Deepfake audio has the power to deceive
We have a track record of abusing technology designed to manipulate and share sound. Impersonators masquerading as world leaders routinely embarrass politicians with prank calls, but voices can also be commandeered to lend credibility to ideas, even persuade us to do something we wouldn’t otherwise do. Towards the end of World War II, when Winston Churchill wanted to slow German troop movements, he turned to his dark arts propaganda team. Two convincing imitators took over Radio Cologne pretending to be the station’s continuity announcers and persuaded civilians to flood the streets. But aping a familiar voice takes skill and time, so convincing mimics have been a rare resource — until now. Synthetic voices can be cloned and work tirelessly, parroting anything that we give them, even tailoring their message to an audience of one.
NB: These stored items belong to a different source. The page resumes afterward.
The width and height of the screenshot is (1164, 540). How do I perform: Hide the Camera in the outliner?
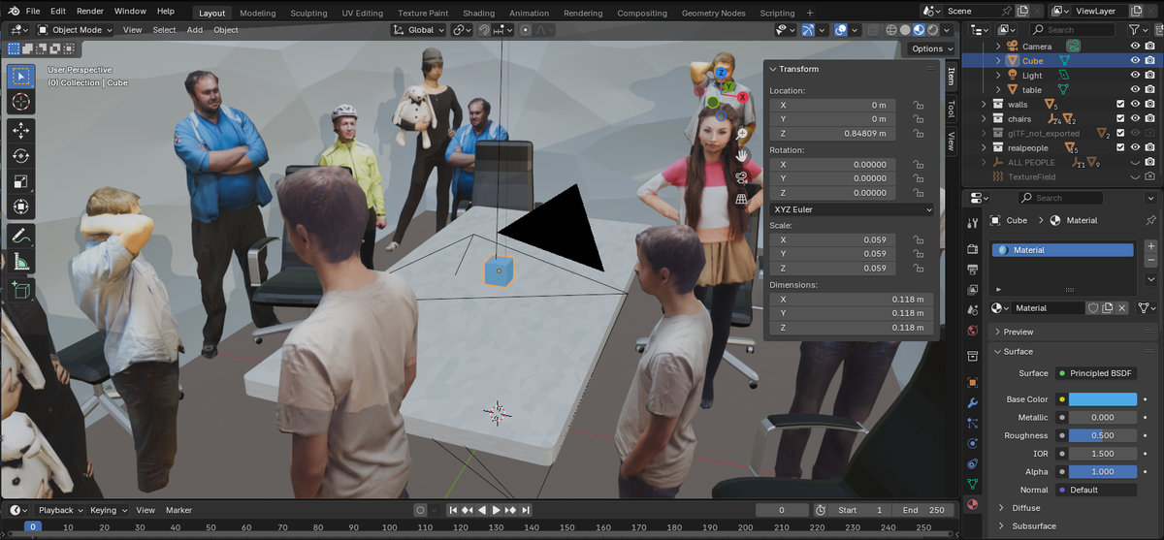[x=1135, y=46]
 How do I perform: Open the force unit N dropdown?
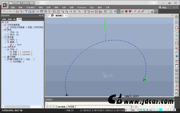[x=128, y=110]
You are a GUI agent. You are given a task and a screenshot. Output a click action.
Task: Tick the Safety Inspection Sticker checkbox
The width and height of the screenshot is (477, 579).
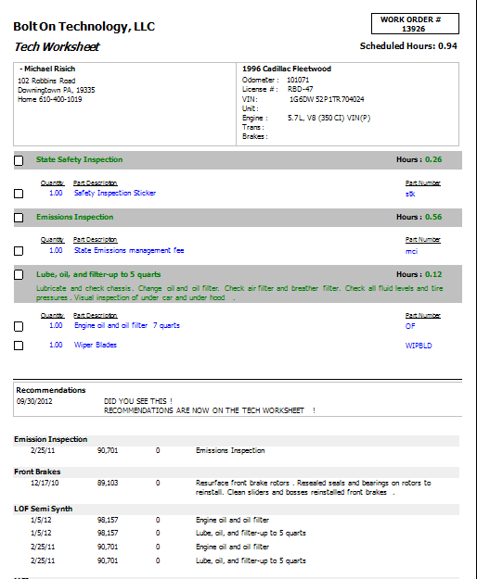[19, 194]

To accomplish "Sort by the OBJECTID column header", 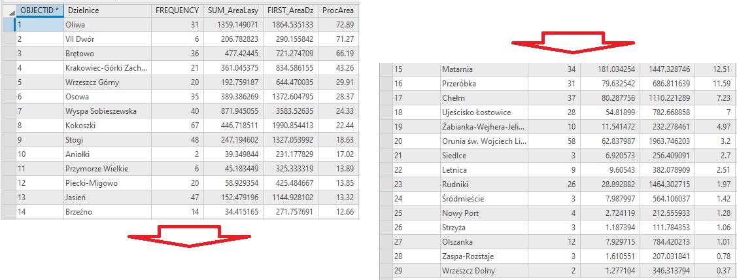I will (39, 10).
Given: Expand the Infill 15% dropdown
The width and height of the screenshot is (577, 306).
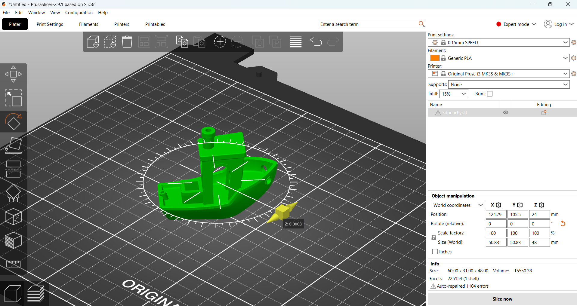Looking at the screenshot, I should [454, 94].
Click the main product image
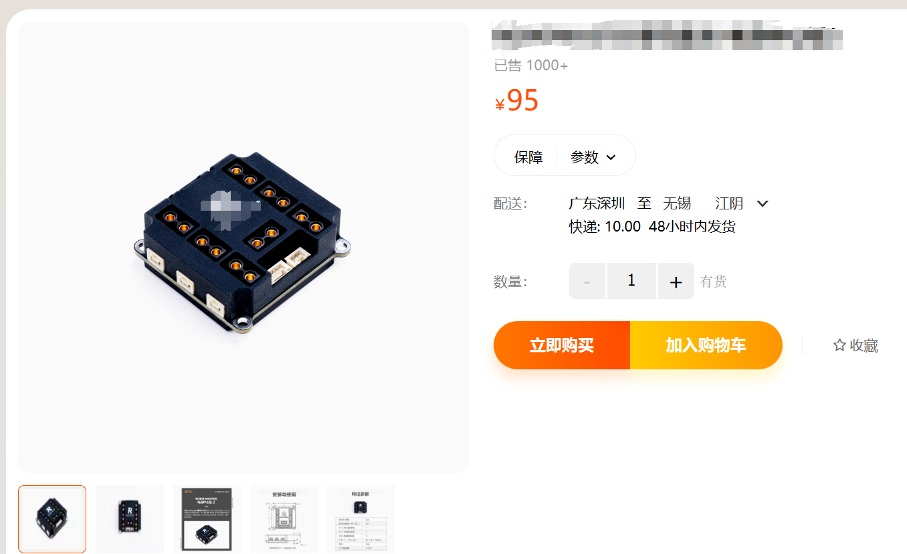Viewport: 907px width, 554px height. (244, 247)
AI can impersonate at a scale and speed that we have never known.
There are already off-the-shelf voices of Joe Biden and Donald Trump on community websites like FakeYou and anyone can make them say anything. If the voice you want is not available, someone will make it for you in a day for $25. A realistic voice that has to survive close scrutiny takes more time and expertise, and needs high-grade AI to remove tell-tale imperfections, but that may be overkill when we are not paying proper attention.
Audio has unique power to lower our defences. In 2020, an unnamed Hong Kong bank manager took a phone call from one of his clients; a man he knew, and whose voice he knew well. The client wanted $35 million transferred to close an acquisition. The bank manager made the transfer. He had been duped by a synthetic voice. How far would a call have to go before you accused someone you know well of being a machine?
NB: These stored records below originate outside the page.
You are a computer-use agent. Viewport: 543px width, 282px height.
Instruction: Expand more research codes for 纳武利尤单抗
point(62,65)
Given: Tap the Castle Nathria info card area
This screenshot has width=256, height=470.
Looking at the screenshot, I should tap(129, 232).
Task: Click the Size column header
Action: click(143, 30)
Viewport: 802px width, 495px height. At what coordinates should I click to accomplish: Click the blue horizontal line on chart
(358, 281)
Voices are becoming more convincing, and the training effort is shrinking. Microsoft claims that its VALL-E service can generate a voice from a three-second sample. It finds the closest match in its library of thousands of existing voices — many based on out-of-copyright audiobooks — and tweaks it to mimic the sample. More voices will mean closer matches, and more users will provide the fuel that AI needs — feedback on how it did.
How can we trust what we hear?
Prevention will be better than cure. Microsoft has not released VALL-E openly and Resemble AI, one of a growing number of companies that produces synthetic voices for commercial use, requires the original speaker to record their consent before cloning their voice. But who will police the broader industry, and can it be done without discrediting and silencing free speech, or offering plausible deniability to anyone legitimately recorded saying something they shouldn’t?
In January 2023, China introduced rules that service providers must follow to label and police “deep synthesis” content, and the G7 nations have issued a non-binding code of conduct. Important progress, even if both are light on specifics.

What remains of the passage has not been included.